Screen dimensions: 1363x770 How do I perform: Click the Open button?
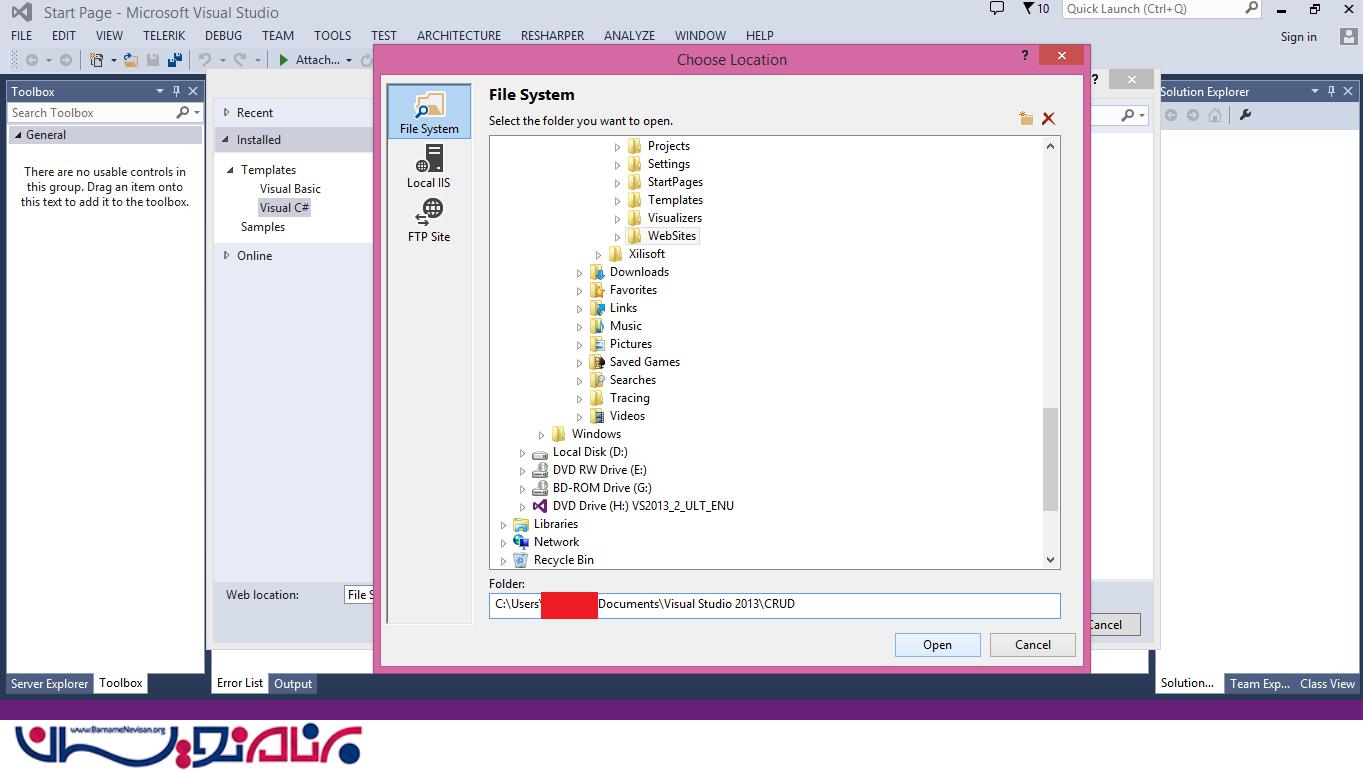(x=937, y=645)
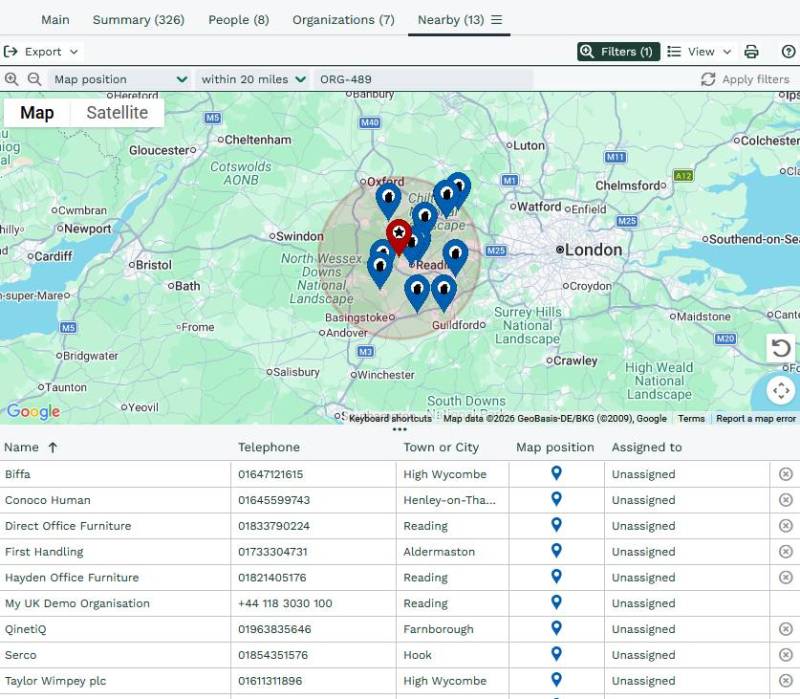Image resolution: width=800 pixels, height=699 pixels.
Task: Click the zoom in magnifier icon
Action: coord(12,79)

■ ACTION ITEM:
Write out the material above precisely, leaving each picture behind.

■ FINAL ANSWER:
Screen dimensions: 1363x770 How do I perform: Click the Open button?
(x=937, y=645)
Image resolution: width=800 pixels, height=699 pixels.
Task: Click the zoom in magnifier icon
Action: coord(12,79)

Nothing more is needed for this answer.